By now, you’re probably at least somewhat familiar with the circumstances surrounding the collapse of Silicon Valley Bank (SVB) and the fallout it created for the banking sector. However, we provide some background below.
One less reported aspect of its failure (including the sale of its UK subsidiary to HSBC) is that it was well rated from an environmental, social and governance (ESG) perspective. A leading data provider gave SVB a good overall ESG rating and an upper end score for governance.
What happened with SVB demonstrates the potential limitations of relying too much on single sources of outsourced, off-the-shelf ESG data. As important a source as third-party ESG ratings and scores are, SVB’s collapse shows that insurers must take greater ownership of the data on which they rely for setting a more sustainable investment strategy.
Currently, a lot of insurers that we speak to are still treating their third party ESG data as ‘black boxes’ where they use the data provided without analysing the methodology used to create the data. SVB was rated well because of its focus on creating initiatives to advance inclusion and opportunity in the innovation economy and its investments in clean energy solutions. SVB was seemingly a sound ESG diversification bet.
Increasingly, using ESG data blindly can be avoided. Insurers can supplement or cross-check rating scores with the expanding range of data available to validate and set ESG strategies. For insurers, there are clear parallels to the rationale for why and what the Prudential Regulation Authority and the Lloyd’s Market already expect with regards to validating the output of external models (e.g. economic scenario generators and CAT models). Stronger ESG investment controls will likely have capital management benefits in the future.

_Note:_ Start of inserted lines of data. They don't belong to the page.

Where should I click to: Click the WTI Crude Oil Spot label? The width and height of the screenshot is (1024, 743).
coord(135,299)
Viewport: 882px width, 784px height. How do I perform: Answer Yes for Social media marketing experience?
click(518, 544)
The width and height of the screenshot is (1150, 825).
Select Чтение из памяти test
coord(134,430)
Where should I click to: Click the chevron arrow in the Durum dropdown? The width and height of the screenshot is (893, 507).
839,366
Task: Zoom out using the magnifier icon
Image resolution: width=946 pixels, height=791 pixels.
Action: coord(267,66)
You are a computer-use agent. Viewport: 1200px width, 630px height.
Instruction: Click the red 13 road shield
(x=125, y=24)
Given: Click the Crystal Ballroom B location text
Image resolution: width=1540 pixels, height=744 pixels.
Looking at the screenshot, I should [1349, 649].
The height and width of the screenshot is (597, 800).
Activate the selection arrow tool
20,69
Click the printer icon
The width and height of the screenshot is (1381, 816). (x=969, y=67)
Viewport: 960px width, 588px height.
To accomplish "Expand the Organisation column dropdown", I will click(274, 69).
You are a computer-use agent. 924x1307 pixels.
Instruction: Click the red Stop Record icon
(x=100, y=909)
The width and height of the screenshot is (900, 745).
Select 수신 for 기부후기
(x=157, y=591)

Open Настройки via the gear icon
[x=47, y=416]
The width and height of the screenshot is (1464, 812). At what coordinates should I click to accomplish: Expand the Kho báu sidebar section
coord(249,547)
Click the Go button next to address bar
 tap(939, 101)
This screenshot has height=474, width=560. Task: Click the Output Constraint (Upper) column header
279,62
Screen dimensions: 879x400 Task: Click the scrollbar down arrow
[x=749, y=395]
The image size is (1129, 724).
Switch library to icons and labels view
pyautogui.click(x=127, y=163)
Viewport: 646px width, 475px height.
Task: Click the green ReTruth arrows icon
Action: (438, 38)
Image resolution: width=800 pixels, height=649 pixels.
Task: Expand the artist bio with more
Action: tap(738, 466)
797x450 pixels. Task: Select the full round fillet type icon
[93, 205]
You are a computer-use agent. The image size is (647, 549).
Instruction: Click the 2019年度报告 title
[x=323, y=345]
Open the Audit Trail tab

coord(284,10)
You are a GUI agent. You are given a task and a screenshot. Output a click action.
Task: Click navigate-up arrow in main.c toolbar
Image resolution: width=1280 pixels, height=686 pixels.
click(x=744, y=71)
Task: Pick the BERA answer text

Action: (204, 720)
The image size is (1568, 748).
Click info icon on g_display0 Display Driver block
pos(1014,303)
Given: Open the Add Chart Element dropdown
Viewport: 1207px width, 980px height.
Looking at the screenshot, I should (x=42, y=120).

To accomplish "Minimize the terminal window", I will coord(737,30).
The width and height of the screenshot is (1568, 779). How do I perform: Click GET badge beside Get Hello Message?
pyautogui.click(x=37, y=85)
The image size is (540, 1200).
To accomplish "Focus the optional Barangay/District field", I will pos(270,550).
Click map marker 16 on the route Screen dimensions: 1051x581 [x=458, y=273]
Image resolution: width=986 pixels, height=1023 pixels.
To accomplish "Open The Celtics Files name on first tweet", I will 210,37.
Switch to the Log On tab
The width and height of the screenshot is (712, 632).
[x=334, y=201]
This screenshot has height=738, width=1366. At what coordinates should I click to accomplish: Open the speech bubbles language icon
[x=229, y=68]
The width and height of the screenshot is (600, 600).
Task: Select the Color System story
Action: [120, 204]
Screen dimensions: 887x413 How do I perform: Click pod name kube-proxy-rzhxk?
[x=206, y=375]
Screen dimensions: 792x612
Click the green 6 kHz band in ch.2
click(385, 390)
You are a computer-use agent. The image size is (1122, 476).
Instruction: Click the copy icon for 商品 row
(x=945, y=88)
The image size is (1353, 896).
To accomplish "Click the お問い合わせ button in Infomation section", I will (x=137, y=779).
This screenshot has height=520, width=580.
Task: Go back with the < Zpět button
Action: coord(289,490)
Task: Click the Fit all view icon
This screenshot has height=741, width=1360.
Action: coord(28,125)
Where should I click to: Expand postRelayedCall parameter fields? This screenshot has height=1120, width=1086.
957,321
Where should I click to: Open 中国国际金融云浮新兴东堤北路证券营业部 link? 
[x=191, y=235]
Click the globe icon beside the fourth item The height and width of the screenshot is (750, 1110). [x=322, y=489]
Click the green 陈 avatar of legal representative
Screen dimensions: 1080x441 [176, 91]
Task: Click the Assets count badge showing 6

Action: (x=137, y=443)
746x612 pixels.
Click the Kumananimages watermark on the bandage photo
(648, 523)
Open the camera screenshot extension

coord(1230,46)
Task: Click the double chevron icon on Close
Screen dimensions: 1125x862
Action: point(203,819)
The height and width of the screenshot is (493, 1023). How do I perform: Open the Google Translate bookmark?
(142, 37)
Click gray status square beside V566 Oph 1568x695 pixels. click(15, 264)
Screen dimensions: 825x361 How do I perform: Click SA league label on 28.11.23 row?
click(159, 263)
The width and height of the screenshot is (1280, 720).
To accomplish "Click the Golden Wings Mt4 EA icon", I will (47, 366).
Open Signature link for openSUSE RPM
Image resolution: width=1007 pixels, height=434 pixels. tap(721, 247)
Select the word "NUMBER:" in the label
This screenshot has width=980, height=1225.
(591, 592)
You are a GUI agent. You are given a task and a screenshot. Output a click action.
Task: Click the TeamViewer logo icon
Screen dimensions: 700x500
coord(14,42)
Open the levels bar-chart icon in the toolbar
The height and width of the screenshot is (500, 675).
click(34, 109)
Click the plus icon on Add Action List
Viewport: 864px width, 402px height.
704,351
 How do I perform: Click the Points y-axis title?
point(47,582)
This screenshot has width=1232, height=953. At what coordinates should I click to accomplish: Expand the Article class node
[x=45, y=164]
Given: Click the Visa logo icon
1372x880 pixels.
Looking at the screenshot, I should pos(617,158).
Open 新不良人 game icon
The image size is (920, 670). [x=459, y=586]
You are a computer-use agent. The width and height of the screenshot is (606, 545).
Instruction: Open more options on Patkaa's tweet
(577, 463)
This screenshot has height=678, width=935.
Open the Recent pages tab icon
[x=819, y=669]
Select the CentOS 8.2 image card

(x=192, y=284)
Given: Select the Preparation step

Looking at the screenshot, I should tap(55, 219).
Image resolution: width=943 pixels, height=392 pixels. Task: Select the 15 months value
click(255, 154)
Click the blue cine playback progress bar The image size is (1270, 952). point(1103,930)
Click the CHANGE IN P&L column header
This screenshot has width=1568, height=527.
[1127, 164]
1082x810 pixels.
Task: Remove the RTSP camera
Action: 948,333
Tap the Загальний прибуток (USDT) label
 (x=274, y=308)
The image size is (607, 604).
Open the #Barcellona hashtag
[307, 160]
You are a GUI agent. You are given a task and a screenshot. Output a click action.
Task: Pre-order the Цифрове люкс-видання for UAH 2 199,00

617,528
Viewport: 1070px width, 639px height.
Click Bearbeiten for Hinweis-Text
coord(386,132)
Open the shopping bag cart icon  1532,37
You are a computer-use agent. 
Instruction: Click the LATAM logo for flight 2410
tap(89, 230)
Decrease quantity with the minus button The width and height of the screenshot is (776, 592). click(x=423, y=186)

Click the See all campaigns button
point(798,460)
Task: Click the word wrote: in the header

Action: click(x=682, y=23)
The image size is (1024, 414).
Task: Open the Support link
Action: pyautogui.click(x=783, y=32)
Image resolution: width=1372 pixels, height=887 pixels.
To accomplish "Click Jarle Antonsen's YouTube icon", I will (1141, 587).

Ways forward could include using more than one data vendor to get different perspectives. This could also go hand in hand with developing an approach for sourcing your own data that more accurately aligns to your specific ESG beliefs, ambitions and targets, such as achieving net zero by a certain date, for example.
The fundamental goal should be to establish a sense check and validate primary data. Other avenues to explore could include periodic deep dives into specific sectors of investment interest to understand what’s driving overall portfolio scores.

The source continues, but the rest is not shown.